___ Brontekst

Ook Vlaams Parlementslid voor Groen Elisabeth Meuleman pleit voor eenduidige regels voor alle scholen die te maken krijgen met de Britse variant. Dan gaat het concreet om het snel testen van iedereen in die scholen, maar ook het sneller kunnen terugschakelen naar voltijds afstandsonderwijs.

Maar op het kabinet van Vlaams minister van Onderwijs Ben Weyts (N-VA) vindt men een algemene regeling opgelegd vanuit Brussel geen goed plan. “We hebben al maanden een protocol voor scholen waarin staat wat ze moeten doen bij een uitbraak”, zegt woordvoerder Michaël Devoldere.

______
___ Te onderzoeken gegevens

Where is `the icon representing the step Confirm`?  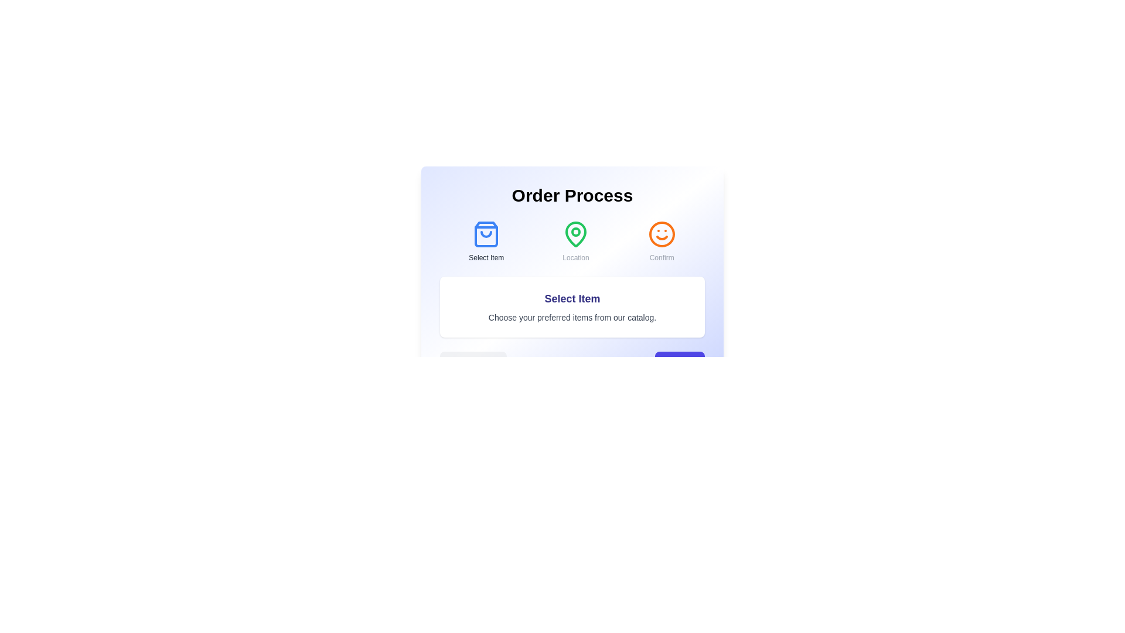 the icon representing the step Confirm is located at coordinates (661, 234).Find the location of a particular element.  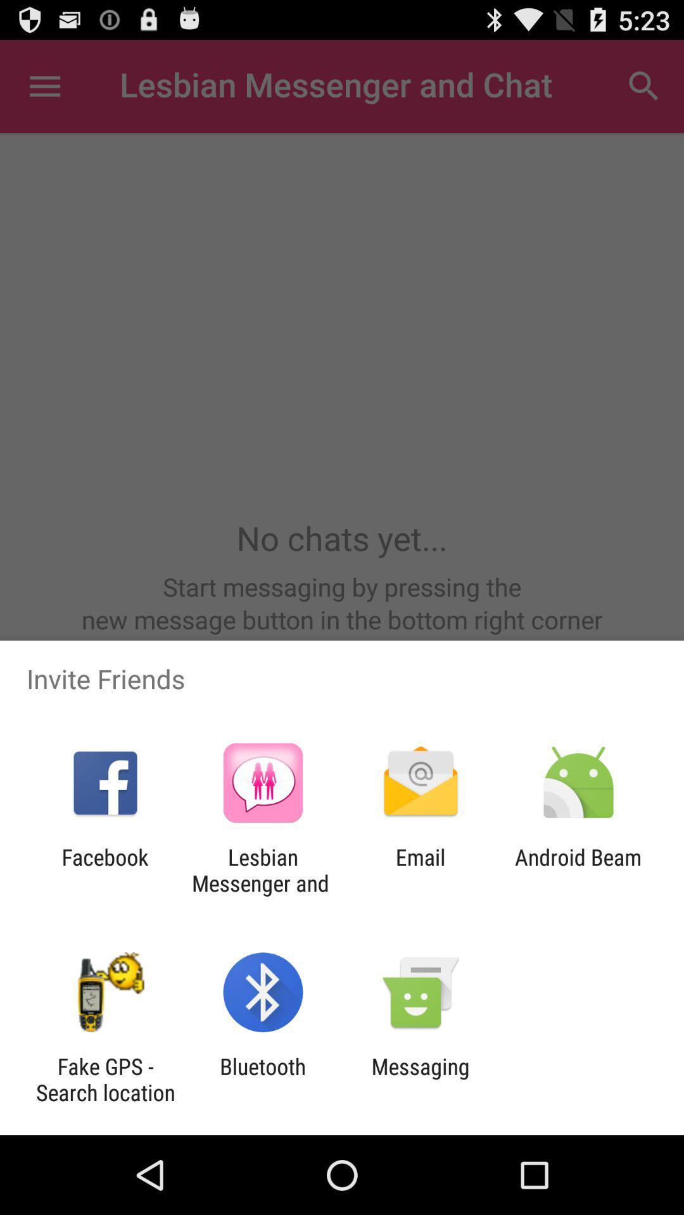

item next to the email is located at coordinates (262, 870).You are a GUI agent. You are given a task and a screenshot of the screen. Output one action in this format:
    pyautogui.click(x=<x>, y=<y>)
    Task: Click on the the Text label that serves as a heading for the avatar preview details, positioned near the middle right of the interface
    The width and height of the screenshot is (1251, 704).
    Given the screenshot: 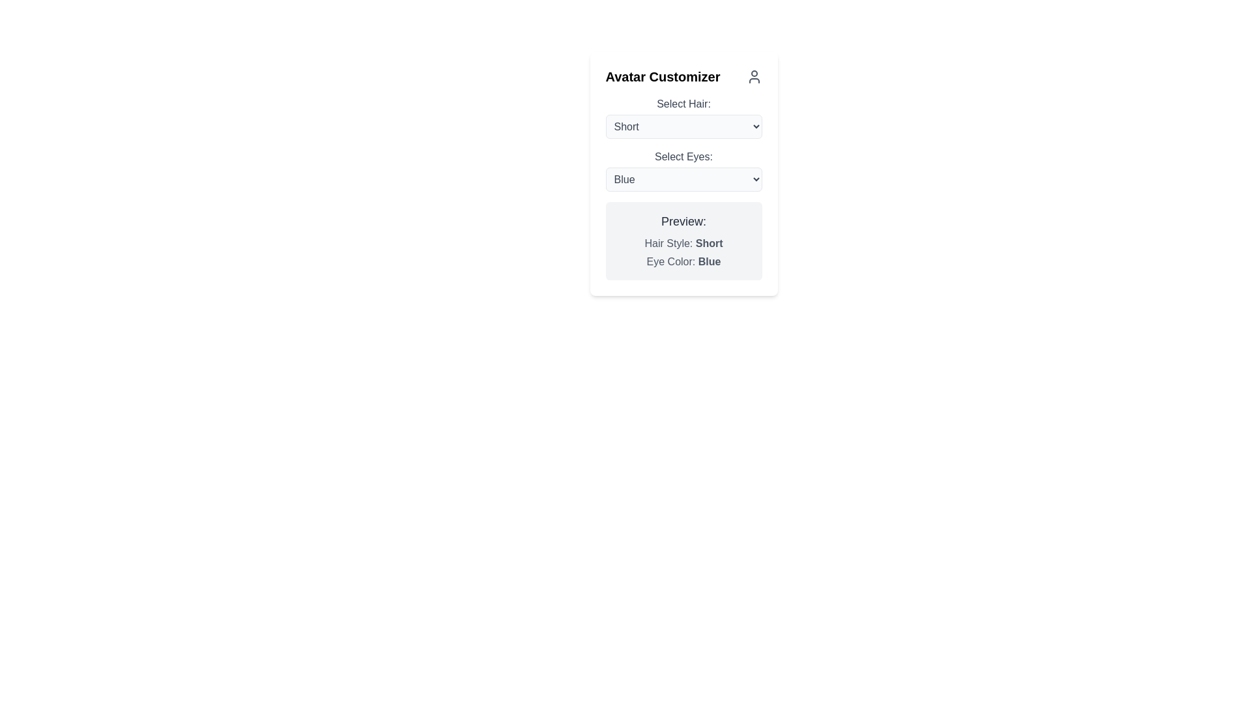 What is the action you would take?
    pyautogui.click(x=683, y=220)
    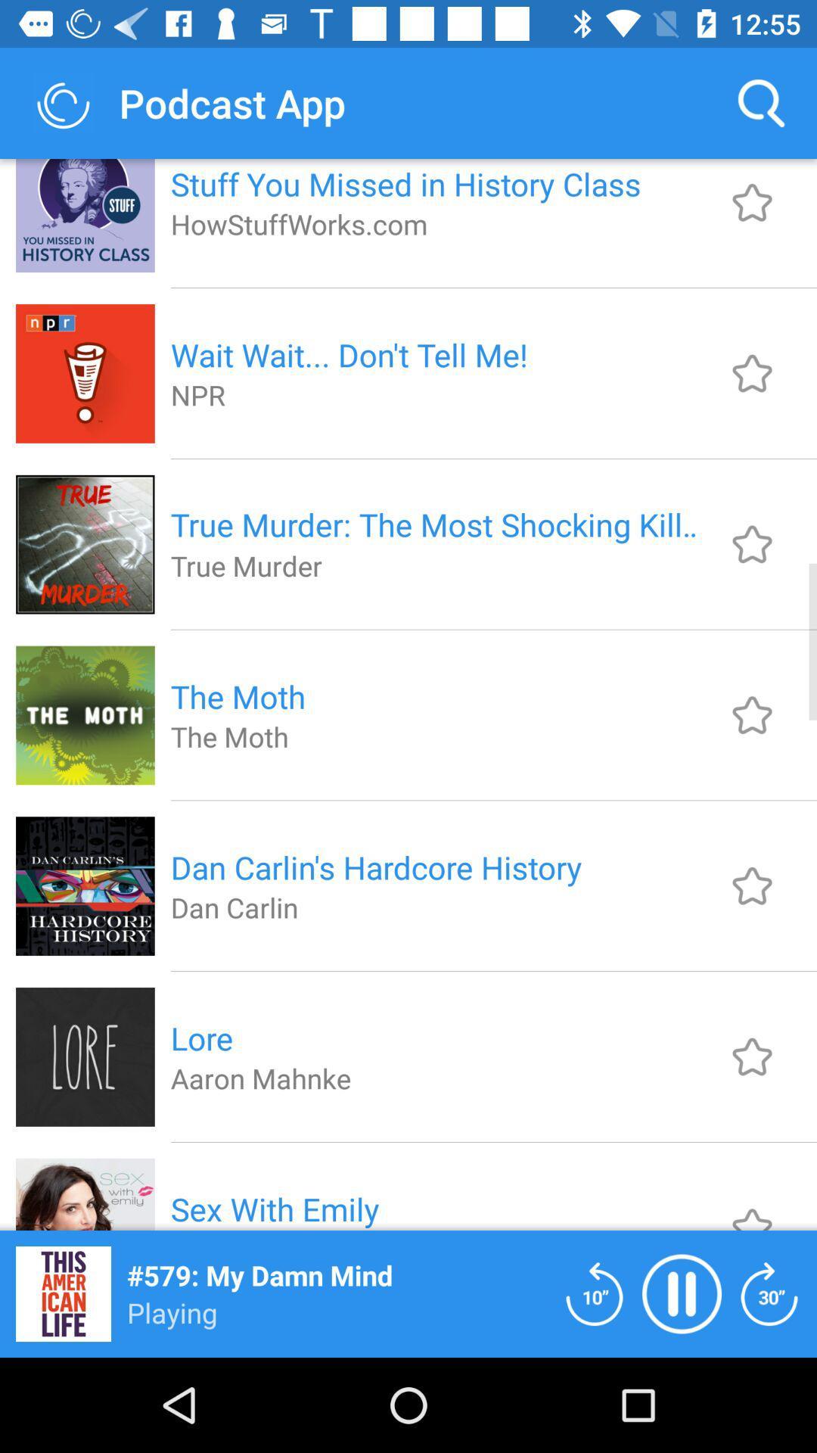 The height and width of the screenshot is (1453, 817). Describe the element at coordinates (594, 1293) in the screenshot. I see `the av_rewind icon` at that location.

______

=== Vereiste actie A ===
Schrijf het stuk van de brontekst over dat begint bij "Ook Vlaams Parlementslid" en eindigt bij "naar voltijds afstandsonderwijs.".
=== Vereiste actie B ===
Noem alle personen die in de brontekst bij naam voorkomen.
=== Vereiste actie C ===
Geef voor elke bewering aan of ze klopt met de brontekst, met ja of nee en de doorslaggevende woorden letterlijk geciteerd. (i) Elisabeth Meuleman is Vlaams Parlementslid voor Groen. (ii) Op het kabinet van Ben Weyts vindt men een algemene regeling vanuit Brussel een goed plan. (iii) Volgens woordvoerder Michaël Devoldere bestaat er al maanden een protocol voor scholen bij een uitbraak.
De rijen zijn hier niet nodig.

=== Oplossing A ===
Ook Vlaams Parlementslid voor Groen Elisabeth Meuleman pleit voor eenduidige regels voor alle scholen die te maken krijgen met de Britse variant. Dan gaat het concreet om het snel testen van iedereen in die scholen, maar ook het sneller kunnen terugschakelen naar voltijds afstandsonderwijs.

=== Oplossing B ===
Elisabeth Meuleman, Ben Weyts, Michaël Devoldere

=== Oplossing C ===
(i) Ja: "Vlaams Parlementslid voor Groen Elisabeth Meuleman"
(ii) Nee: "vindt men een algemene regeling opgelegd vanuit Brussel geen goed plan"
(iii) Ja: "We hebben al maanden een protocol voor scholen waarin staat wat ze moeten doen bij een uitbraak"